(Saved entries)
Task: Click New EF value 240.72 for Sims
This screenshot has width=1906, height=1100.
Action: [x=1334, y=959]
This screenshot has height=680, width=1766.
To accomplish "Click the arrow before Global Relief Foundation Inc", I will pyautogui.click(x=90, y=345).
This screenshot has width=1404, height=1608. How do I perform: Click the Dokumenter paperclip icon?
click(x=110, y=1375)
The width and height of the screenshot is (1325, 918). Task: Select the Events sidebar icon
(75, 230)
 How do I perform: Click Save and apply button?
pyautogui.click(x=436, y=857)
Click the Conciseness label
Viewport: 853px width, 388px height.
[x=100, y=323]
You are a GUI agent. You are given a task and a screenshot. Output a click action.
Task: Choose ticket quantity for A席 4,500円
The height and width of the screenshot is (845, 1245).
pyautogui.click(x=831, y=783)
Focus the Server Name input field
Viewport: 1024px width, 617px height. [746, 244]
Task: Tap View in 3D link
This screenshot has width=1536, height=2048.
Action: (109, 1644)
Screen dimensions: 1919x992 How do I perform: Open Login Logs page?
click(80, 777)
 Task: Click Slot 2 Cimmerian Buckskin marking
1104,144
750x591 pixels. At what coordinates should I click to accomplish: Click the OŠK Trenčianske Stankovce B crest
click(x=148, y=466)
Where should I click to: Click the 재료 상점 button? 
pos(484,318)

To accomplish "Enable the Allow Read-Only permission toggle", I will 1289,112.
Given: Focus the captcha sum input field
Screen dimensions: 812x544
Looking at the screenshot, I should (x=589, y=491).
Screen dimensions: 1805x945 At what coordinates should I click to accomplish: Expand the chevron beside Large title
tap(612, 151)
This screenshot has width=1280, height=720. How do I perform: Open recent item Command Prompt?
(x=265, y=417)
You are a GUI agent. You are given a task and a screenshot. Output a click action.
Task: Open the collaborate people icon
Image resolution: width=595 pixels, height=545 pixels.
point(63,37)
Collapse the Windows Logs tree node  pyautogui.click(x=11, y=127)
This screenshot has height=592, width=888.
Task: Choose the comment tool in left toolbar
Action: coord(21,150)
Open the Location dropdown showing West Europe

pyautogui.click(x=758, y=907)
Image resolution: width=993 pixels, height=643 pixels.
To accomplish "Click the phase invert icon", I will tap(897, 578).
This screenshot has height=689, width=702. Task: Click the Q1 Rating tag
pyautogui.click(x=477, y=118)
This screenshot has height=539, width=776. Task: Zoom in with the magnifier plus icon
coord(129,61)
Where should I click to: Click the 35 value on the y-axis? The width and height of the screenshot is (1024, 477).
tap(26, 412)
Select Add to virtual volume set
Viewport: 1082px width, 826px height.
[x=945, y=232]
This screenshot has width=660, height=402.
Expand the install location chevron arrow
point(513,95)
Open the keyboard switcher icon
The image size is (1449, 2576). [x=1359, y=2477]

▶ _Problem to solve_: Each line in the entries above, starting at the line with "Focus the Server Name input field" and ending at the line with "Given: Focus the captcha sum input field", is to be printed exactly, and only those lines.

▶ _Response to the exercise_:
Focus the Server Name input field
Viewport: 1024px width, 617px height. [746, 244]
Task: Tap View in 3D link
This screenshot has width=1536, height=2048.
Action: (109, 1644)
Screen dimensions: 1919x992 How do I perform: Open Login Logs page?
click(80, 777)
 Task: Click Slot 2 Cimmerian Buckskin marking
1104,144
750x591 pixels. At what coordinates should I click to accomplish: Click the OŠK Trenčianske Stankovce B crest
click(x=148, y=466)
Where should I click to: Click the 재료 상점 button? 
pos(484,318)

To accomplish "Enable the Allow Read-Only permission toggle", I will 1289,112.
Given: Focus the captcha sum input field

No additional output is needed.